─── Source data

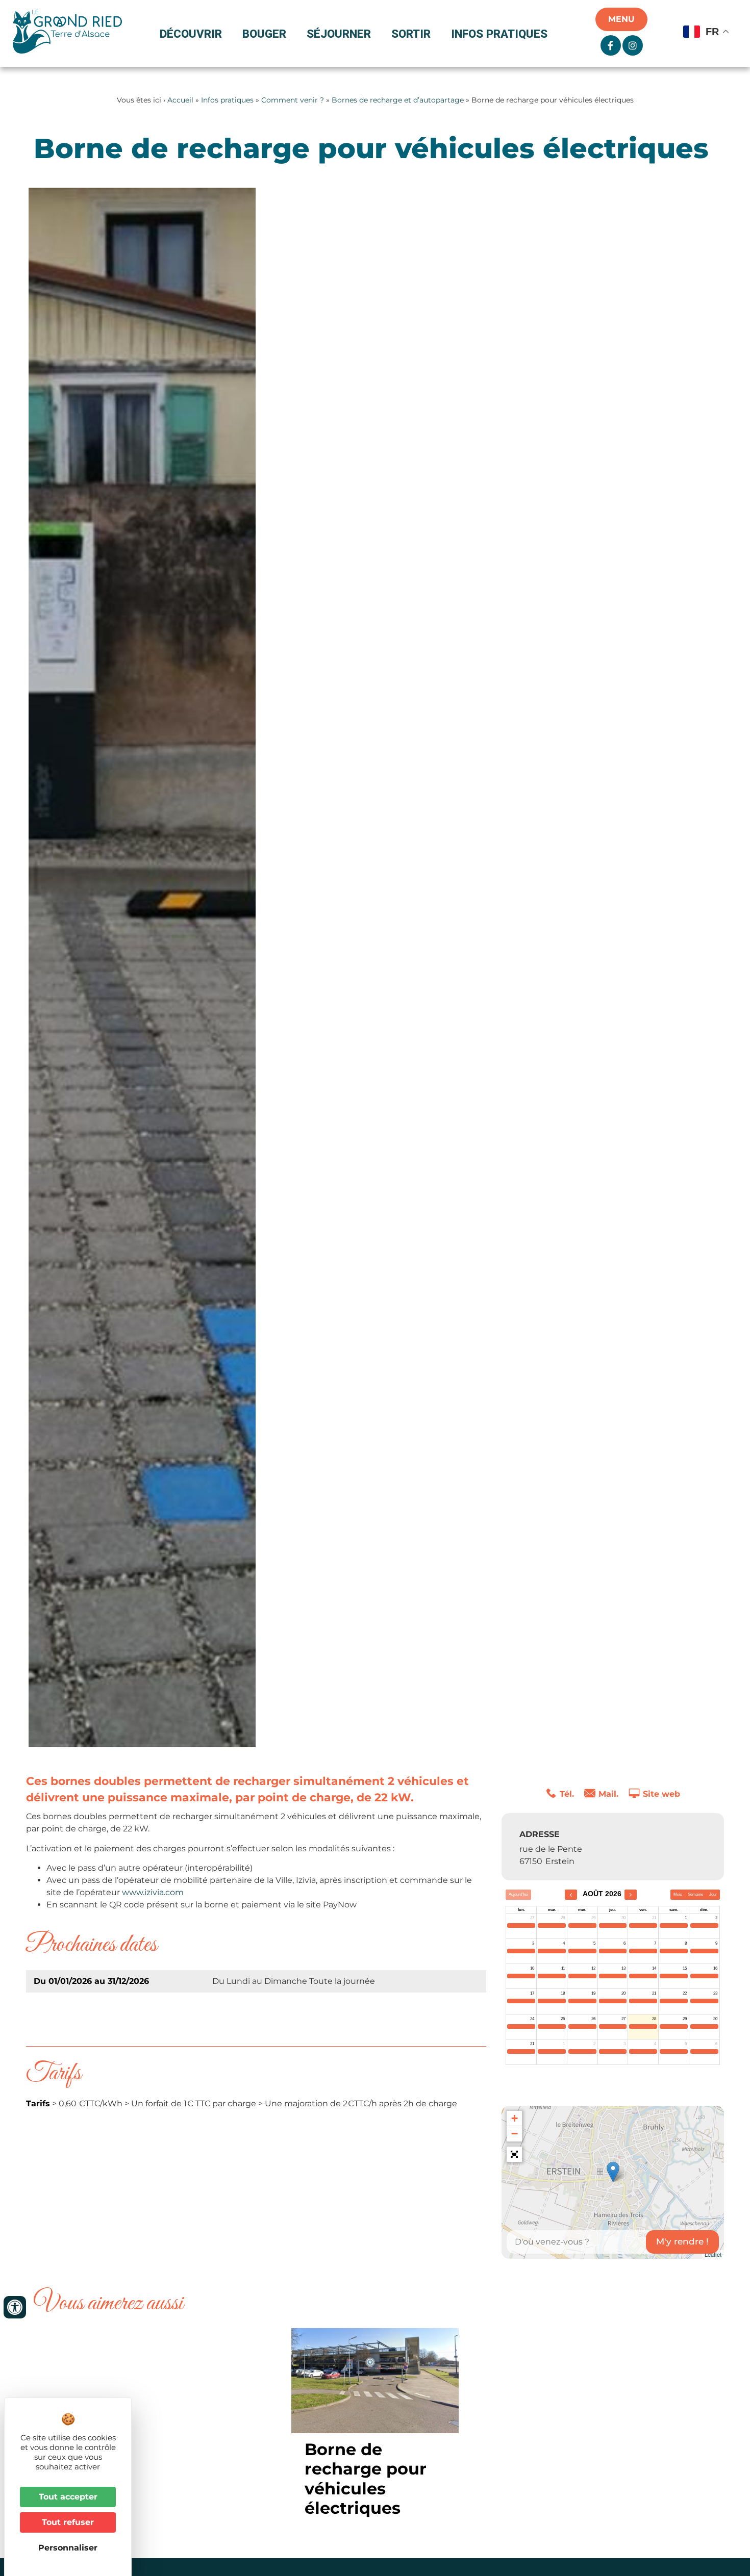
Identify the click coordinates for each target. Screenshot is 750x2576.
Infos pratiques (499, 33)
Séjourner (339, 33)
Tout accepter (68, 2497)
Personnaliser (67, 2548)
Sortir (411, 33)
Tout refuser (68, 2522)
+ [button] (514, 2118)
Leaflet (713, 2254)
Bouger (264, 33)
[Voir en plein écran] (514, 2154)
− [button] (514, 2133)
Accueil (180, 100)
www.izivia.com (153, 1892)
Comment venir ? (292, 100)
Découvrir (191, 33)
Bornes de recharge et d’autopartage (398, 100)
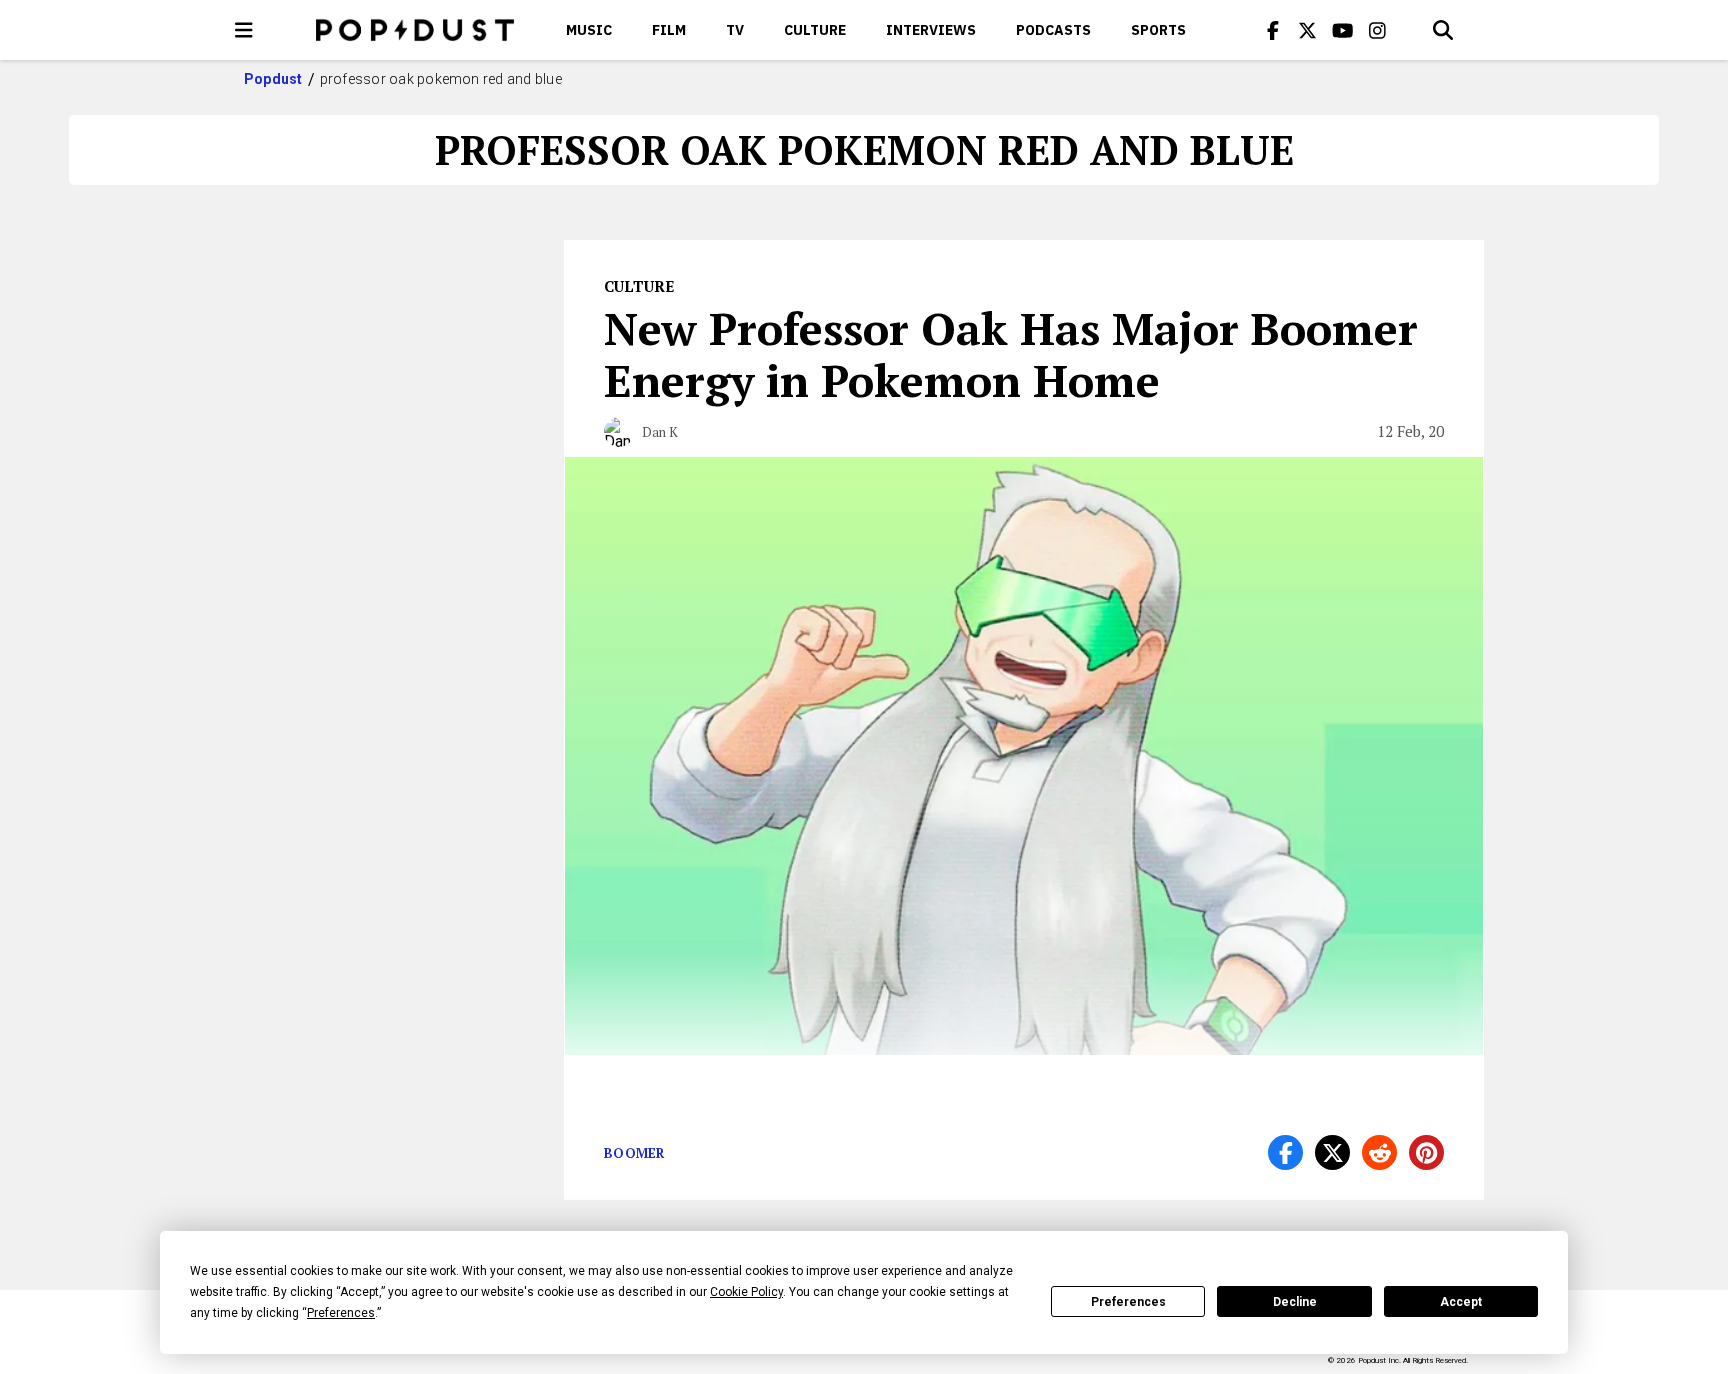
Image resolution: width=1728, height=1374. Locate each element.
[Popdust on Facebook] (1273, 30)
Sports (1158, 30)
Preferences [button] (341, 1313)
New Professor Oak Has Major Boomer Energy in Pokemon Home (1011, 354)
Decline (1295, 1302)
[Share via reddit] (1379, 1152)
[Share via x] (1332, 1152)
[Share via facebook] (1285, 1152)
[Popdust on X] (1308, 30)
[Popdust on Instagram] (1378, 30)
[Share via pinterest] (1426, 1152)
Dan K (660, 432)
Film (669, 30)
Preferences (1128, 1302)
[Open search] (1443, 30)
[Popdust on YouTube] (1343, 30)
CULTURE (815, 30)
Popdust (273, 79)
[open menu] (244, 30)
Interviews (931, 30)
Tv (735, 30)
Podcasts (1053, 30)
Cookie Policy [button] (746, 1292)
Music (589, 30)
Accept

──────

Work instructions:
Your task is to copy exactly, and only, the lines from the line with "[Popdust on X] (1308, 30)" through the last line of the entries, both included.

Result:
[Popdust on X] (1308, 30)
[Popdust on Instagram] (1378, 30)
[Share via pinterest] (1426, 1152)
Dan K (660, 432)
Film (669, 30)
Preferences (1128, 1302)
[Open search] (1443, 30)
[Popdust on YouTube] (1343, 30)
CULTURE (815, 30)
Popdust (273, 79)
[open menu] (244, 30)
Interviews (931, 30)
Tv (735, 30)
Podcasts (1053, 30)
Cookie Policy [button] (746, 1292)
Music (589, 30)
Accept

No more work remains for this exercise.